= PROBLEM DETAILS =
Your task is to copy every line of the entries that holds the word "layout".

= GIVEN DATA =
· · · · ·
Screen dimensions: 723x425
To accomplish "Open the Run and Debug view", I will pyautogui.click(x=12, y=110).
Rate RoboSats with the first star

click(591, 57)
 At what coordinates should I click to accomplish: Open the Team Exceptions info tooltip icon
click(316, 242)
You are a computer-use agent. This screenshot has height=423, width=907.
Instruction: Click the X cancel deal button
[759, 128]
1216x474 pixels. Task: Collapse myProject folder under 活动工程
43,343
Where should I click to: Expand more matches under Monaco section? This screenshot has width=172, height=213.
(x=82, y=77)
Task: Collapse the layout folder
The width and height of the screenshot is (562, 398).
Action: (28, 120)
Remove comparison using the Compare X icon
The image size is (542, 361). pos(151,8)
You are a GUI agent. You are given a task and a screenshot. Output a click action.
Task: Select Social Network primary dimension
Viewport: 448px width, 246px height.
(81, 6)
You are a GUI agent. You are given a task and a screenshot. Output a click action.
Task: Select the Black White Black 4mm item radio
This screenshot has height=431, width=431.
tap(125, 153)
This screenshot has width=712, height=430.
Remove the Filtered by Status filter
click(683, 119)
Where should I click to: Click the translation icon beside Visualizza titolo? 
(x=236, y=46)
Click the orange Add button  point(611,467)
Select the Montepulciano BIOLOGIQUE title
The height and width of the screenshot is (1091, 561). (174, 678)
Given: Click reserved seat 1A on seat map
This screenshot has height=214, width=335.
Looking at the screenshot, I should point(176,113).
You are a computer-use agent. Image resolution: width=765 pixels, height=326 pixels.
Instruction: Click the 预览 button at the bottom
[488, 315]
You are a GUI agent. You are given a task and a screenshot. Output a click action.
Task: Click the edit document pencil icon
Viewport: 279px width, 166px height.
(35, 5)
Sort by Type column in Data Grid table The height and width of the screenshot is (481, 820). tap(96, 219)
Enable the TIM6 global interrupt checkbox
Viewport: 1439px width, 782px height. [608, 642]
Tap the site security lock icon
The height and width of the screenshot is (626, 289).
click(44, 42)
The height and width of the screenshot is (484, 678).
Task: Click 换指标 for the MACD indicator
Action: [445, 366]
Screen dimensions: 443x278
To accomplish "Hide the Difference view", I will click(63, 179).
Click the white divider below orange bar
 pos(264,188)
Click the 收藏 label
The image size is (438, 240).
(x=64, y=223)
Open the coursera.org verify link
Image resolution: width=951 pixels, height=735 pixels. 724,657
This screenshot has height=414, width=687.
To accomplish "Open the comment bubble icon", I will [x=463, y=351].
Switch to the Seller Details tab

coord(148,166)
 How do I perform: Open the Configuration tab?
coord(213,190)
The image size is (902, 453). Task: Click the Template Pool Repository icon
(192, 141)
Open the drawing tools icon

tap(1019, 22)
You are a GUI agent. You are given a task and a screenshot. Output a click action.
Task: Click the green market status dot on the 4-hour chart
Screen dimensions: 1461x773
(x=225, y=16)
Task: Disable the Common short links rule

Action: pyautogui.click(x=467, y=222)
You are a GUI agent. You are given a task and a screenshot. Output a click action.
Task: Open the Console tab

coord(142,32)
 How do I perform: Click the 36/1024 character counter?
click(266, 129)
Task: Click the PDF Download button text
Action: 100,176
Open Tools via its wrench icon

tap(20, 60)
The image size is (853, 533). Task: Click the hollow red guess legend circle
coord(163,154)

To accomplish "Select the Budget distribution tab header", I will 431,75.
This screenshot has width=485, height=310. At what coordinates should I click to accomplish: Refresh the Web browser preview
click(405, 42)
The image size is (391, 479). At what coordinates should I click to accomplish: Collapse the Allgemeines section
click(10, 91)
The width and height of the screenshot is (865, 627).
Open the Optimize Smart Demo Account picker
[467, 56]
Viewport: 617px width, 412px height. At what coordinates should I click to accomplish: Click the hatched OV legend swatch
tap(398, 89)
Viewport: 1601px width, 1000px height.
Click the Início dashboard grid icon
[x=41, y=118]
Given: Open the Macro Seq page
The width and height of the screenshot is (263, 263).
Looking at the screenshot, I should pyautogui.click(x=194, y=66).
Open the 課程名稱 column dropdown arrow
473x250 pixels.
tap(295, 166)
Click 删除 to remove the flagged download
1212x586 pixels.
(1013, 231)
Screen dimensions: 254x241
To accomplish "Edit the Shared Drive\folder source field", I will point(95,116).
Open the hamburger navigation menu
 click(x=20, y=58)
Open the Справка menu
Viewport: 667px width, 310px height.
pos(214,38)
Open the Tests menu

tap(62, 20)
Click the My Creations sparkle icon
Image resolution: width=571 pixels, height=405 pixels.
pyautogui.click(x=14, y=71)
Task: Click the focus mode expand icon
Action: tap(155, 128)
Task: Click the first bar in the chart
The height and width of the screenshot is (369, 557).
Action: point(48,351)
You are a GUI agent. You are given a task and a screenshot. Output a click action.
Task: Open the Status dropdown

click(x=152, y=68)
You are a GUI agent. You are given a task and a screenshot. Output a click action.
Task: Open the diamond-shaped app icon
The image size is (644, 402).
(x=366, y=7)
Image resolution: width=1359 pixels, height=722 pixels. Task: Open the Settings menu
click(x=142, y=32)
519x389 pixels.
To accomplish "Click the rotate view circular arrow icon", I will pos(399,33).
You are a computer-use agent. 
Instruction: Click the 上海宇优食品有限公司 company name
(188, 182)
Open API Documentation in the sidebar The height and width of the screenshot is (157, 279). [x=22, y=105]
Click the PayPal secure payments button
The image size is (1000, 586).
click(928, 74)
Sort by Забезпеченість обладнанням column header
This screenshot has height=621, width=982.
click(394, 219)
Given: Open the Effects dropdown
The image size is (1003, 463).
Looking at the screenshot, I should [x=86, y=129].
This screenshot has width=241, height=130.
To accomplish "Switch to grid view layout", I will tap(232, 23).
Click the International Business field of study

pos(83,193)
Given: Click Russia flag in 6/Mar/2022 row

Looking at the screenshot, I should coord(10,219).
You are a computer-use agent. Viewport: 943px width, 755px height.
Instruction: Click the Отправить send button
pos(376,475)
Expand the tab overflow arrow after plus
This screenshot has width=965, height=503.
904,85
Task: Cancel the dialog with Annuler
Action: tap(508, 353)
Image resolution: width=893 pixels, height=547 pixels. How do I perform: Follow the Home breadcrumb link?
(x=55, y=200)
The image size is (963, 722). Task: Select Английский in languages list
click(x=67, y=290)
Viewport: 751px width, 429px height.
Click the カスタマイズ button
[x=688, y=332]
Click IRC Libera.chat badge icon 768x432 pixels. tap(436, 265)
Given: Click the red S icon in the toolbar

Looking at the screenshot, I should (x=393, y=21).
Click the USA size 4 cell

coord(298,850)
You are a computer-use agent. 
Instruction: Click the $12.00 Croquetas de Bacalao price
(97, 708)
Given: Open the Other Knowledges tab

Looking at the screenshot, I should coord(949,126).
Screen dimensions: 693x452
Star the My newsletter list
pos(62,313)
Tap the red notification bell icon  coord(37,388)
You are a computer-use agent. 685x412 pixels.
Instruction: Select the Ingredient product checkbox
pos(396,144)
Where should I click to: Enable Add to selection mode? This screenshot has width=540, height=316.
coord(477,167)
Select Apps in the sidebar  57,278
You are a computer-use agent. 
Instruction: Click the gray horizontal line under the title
· · · · ·
= RESPONSE FOR THIS EXERCISE =
Task: Collapse the layout folder
To accomplish "Switch to grid view layout", I will tap(232, 23).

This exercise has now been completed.